BANGKOK--The former leader of Thailand's toppled ruling party on Tuesday launched the first official opposition group to the new military regime, trying to draw together dissidents within the country and overseas.

Jarupong Ruangsuwan, an ex-minister and wanted man in Thailand, said the new “Organization of Free Thais for Human Rights and Democracy” (FT-HD) would press for the restoration of democratic rule.

Since grabbing power from the elected government in a coup on May 22, the junta has muzzled dissent across the nation and effectively stifled any attempt to coordinate widespread anti-coup actions.

It has imposed strict media controls and summoned and detained hundreds of people, the majority linked with the deposed Puea Thai government of ex-premier Yingluck Shinawatra and her administration's “Red Shirt” supporters.

The anti-coup group, which will operate from an unnamed country, will resist any moves by the establishment-backed junta to rig the political system in its favor, Jarupong said in the group's founding statement.

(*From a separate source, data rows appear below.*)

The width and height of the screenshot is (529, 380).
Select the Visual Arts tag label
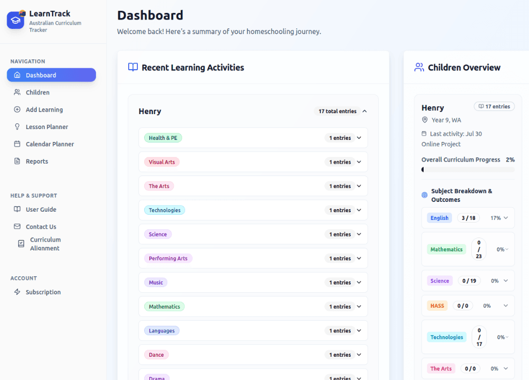(x=162, y=162)
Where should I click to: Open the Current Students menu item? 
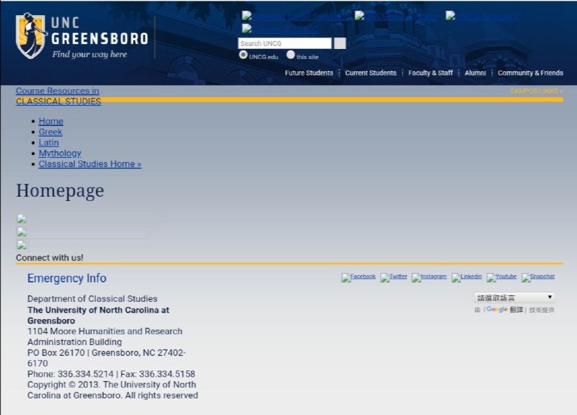(x=371, y=73)
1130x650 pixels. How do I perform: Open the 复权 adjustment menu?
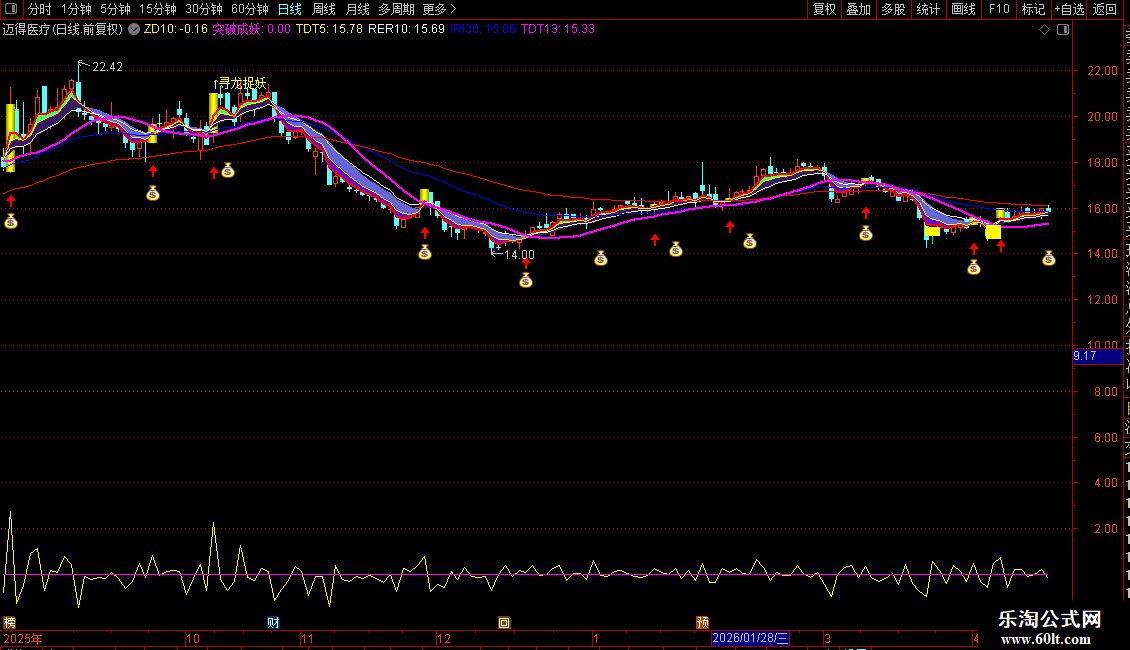pos(824,9)
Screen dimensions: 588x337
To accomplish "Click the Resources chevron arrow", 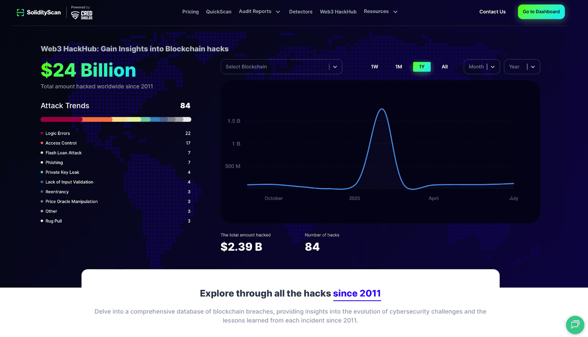I will pos(395,12).
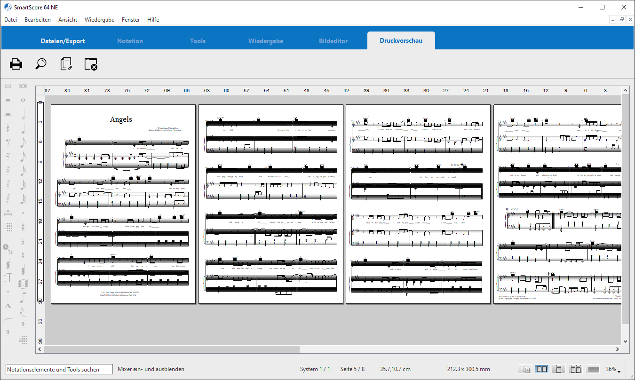Enable side-by-side two-page view
Screen dimensions: 635x380
tap(541, 369)
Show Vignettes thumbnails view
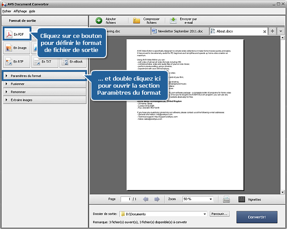Screen dimensions: 287x229 point(242,199)
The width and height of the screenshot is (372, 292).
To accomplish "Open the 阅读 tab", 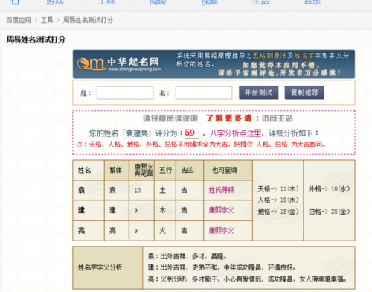I will coord(158,2).
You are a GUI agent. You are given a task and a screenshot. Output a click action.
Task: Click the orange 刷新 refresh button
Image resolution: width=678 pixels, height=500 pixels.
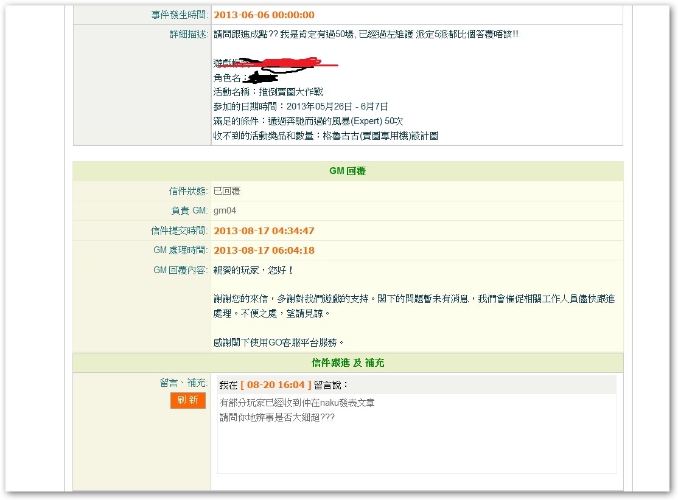pyautogui.click(x=187, y=400)
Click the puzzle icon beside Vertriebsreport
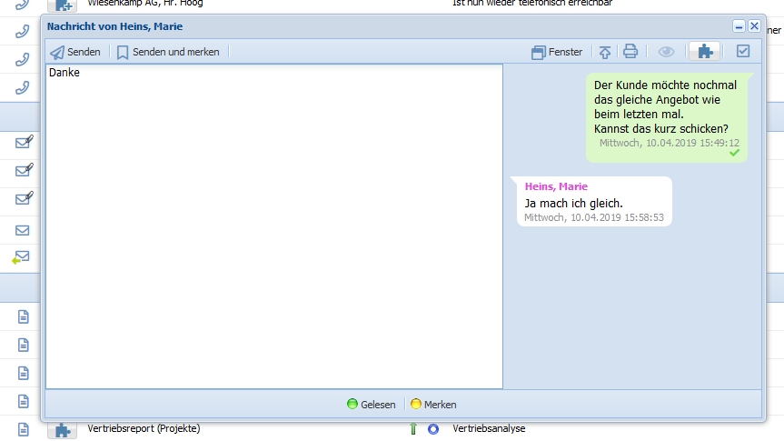This screenshot has height=441, width=784. 62,430
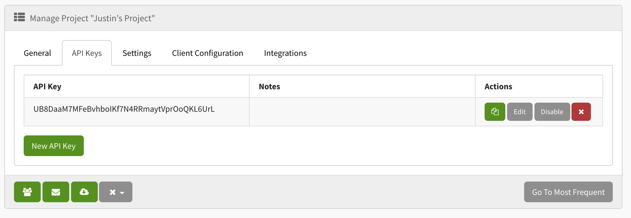
Task: Click the envelope email icon
Action: (x=56, y=192)
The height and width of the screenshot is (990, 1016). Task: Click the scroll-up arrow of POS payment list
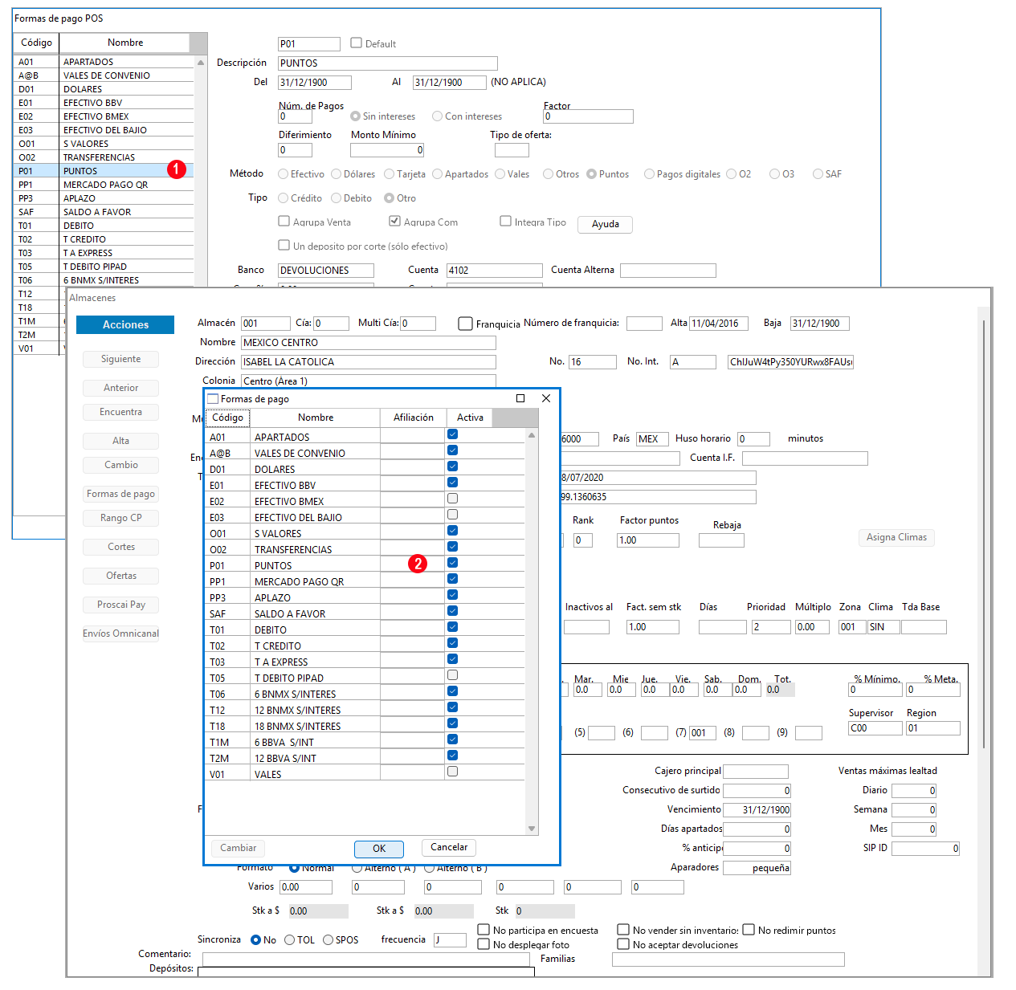click(x=201, y=62)
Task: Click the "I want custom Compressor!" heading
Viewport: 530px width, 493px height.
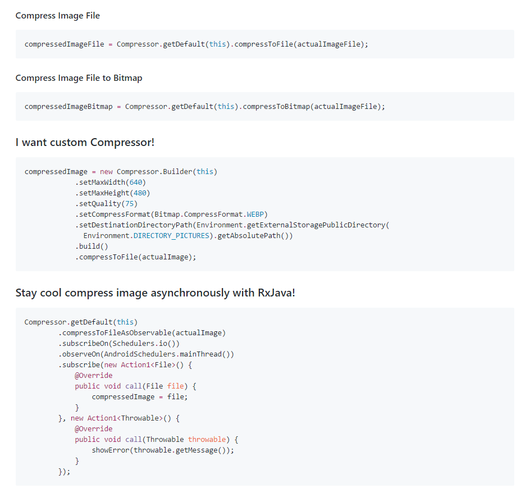Action: point(85,143)
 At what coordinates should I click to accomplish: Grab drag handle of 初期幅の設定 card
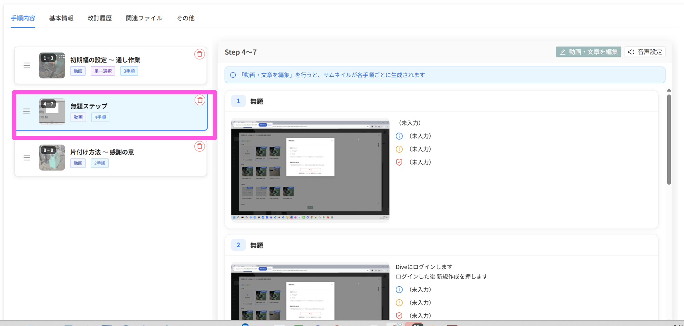click(27, 65)

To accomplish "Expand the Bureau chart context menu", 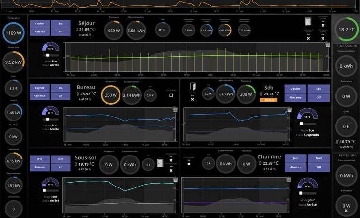I will [175, 110].
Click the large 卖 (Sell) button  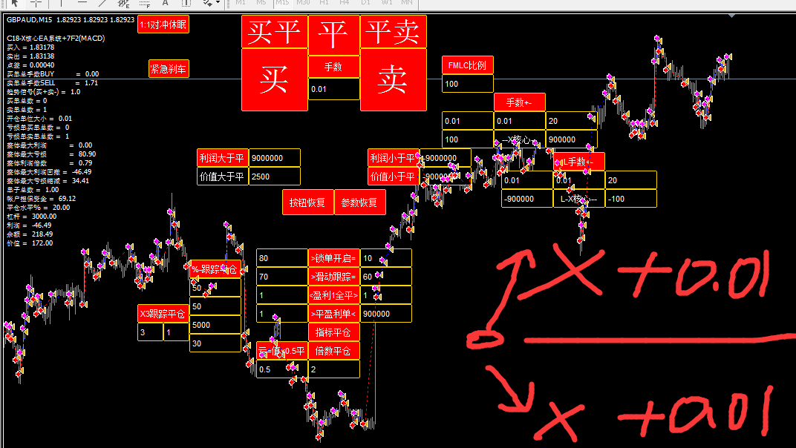click(393, 79)
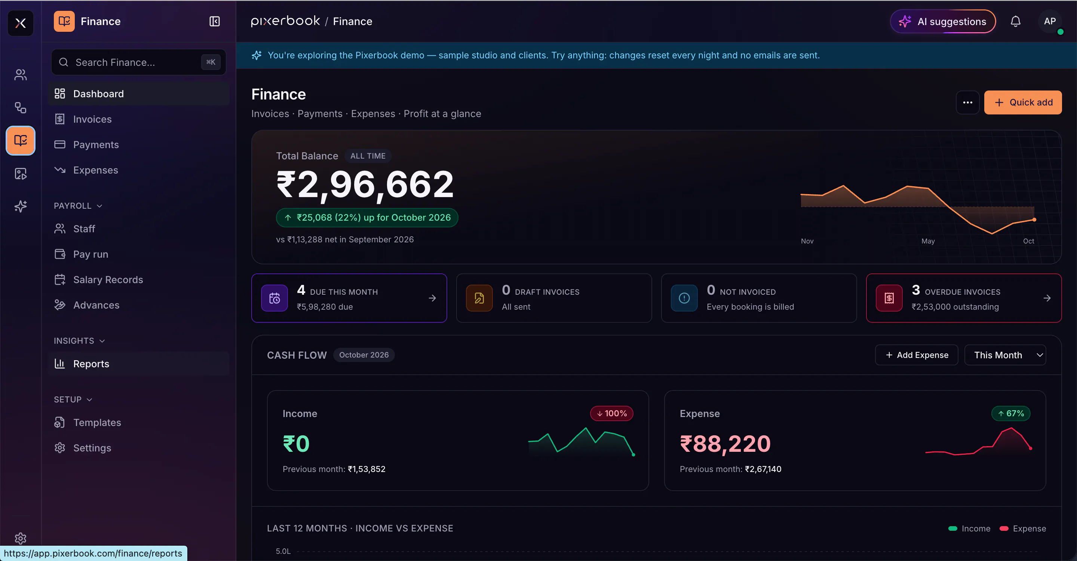
Task: Open the clients people icon in rail
Action: pyautogui.click(x=20, y=75)
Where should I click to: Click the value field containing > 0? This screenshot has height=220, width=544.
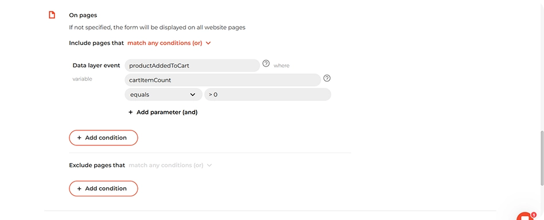267,95
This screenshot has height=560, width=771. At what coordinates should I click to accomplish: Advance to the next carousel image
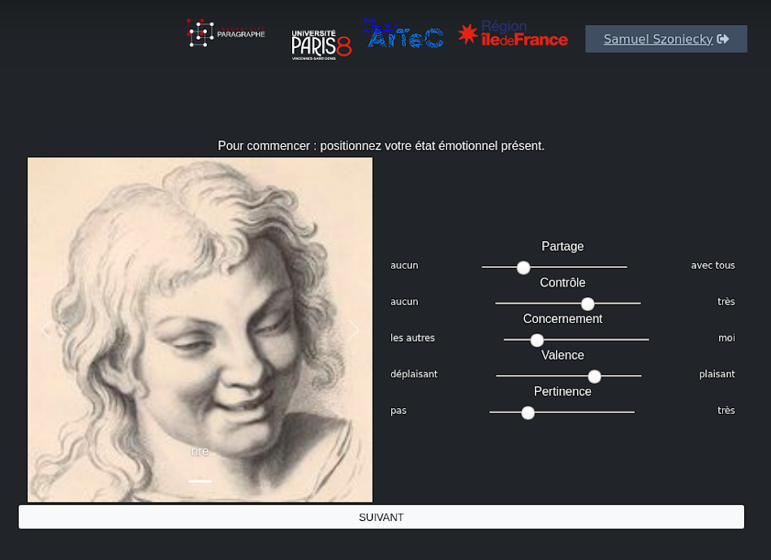click(x=354, y=330)
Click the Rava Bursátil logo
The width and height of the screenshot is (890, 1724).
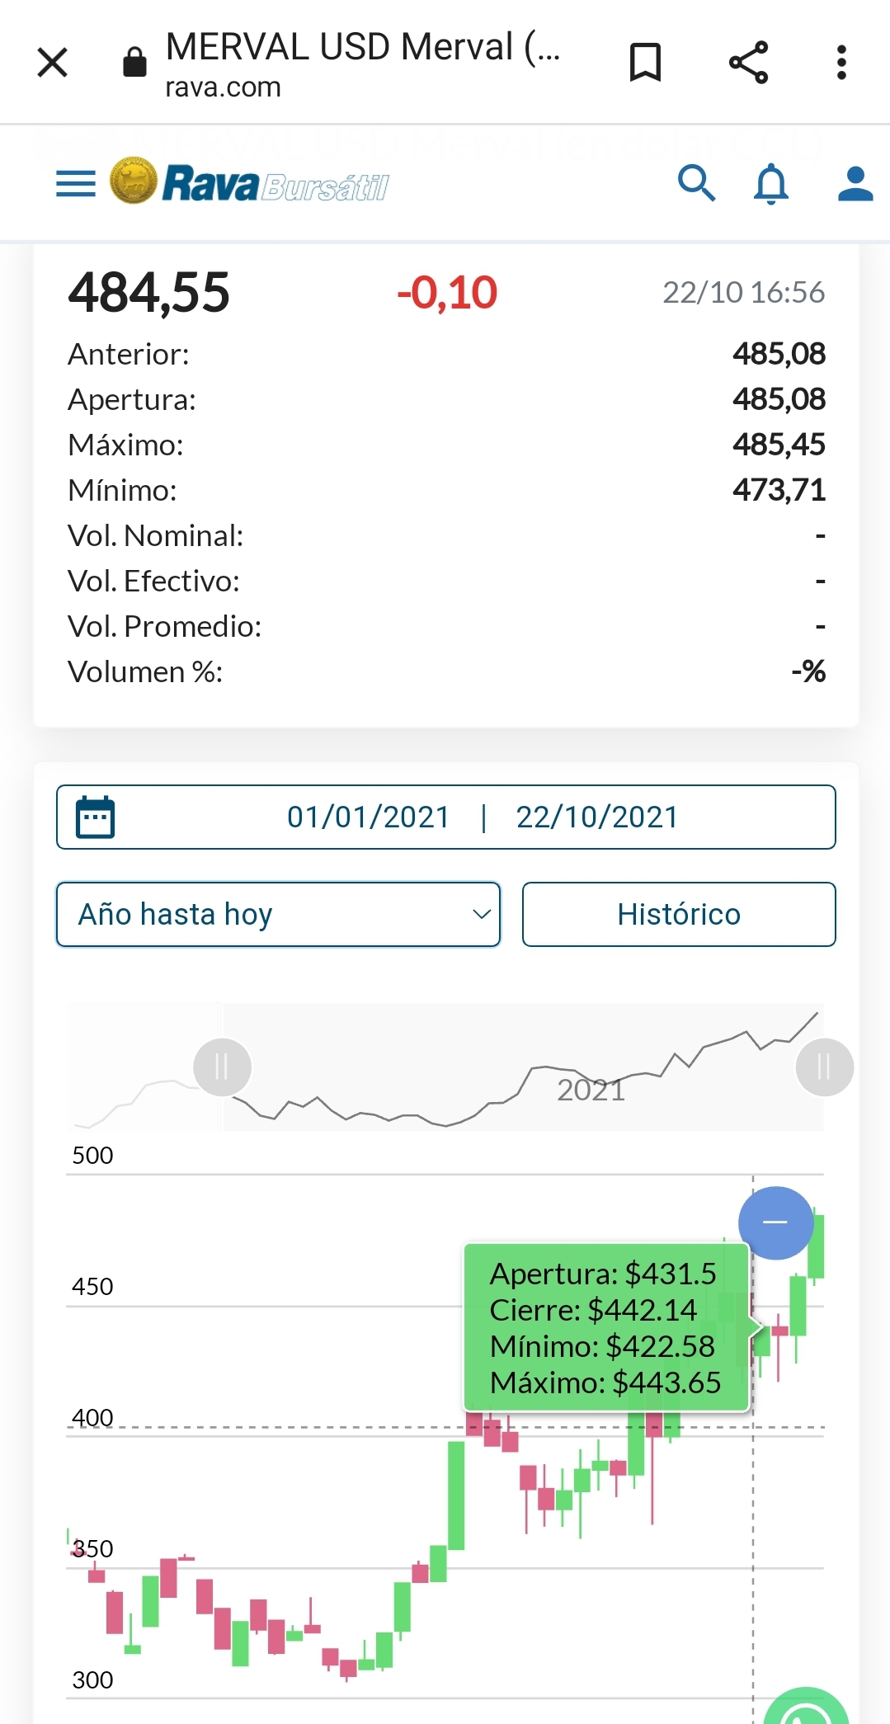coord(249,182)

Decrying the coup as “grand larceny,” he accused the junta of violating “the rule of law, abusing democratic principles” and destroying “rights, liberties, and human dignity.”

The former interior minister stepped down from his party role last week and is the subject of an arrest warrant after refusing to report to the military.

The organization is backed by a coalition of former lawmakers, academics, Red Shirt figures and other opponents of the army power grab.

“The people are demanding a fightback,” FT-HD spokesman Jakrapob Penkair told AFP from London, where he was speaking on Monday.

“This is just the start. We will provide assistance and encouragement to all demonstrators against the coup ... but not of the violent kind.”

Jakrapob was once a spokesman for the government of Prime Minister Thaksin Shinawatra, Yingluck's brother, and a founding member of the Red Shirt movement. He said Thaksin had neither been consulted on the group or joined it.

Army chief Prayut Chan-O-Cha has suspended the constitution, assumed sweeping powers and smothered dissent, warning that anti-coup protesters face military courts if prosecuted.

The junta's foreign affairs ministry batted away the FT-HD announcement.

“There is only one legitimate government, that is this administration,” permanent secretary Sihasak Phuangketkeow told reporters.